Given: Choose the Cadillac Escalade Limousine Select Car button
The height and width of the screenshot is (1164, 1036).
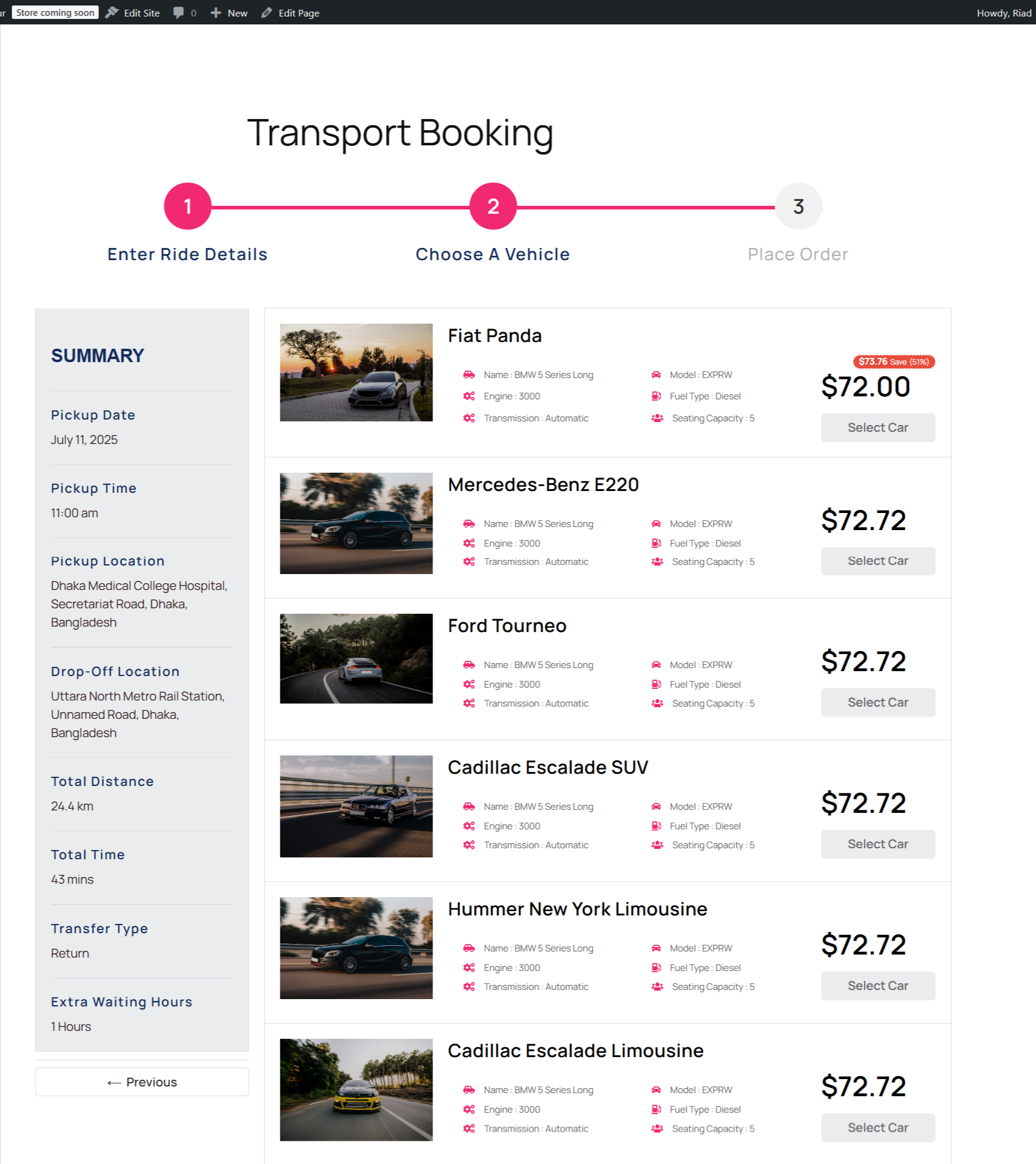Looking at the screenshot, I should (878, 1127).
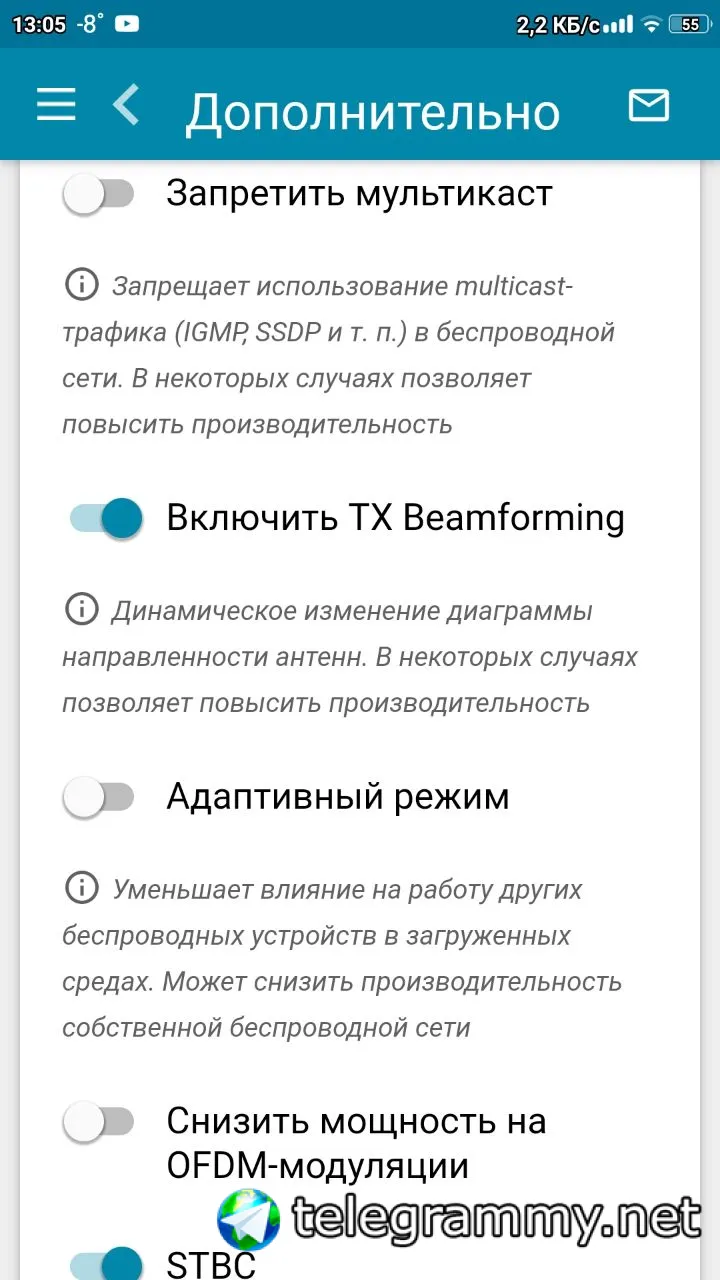Viewport: 720px width, 1280px height.
Task: Go back using the left arrow
Action: pos(127,105)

PROBLEM REQUIREMENTS: Omit the pictures, then give every record back exactly as it stands.

SOLUTION FOR THIS EXERCISE:
Given: Choose the Cadillac Escalade Limousine Select Car button
The height and width of the screenshot is (1164, 1036).
Looking at the screenshot, I should (878, 1127).
Viewport: 720px width, 1280px height.
Task: Go back using the left arrow
Action: pos(127,105)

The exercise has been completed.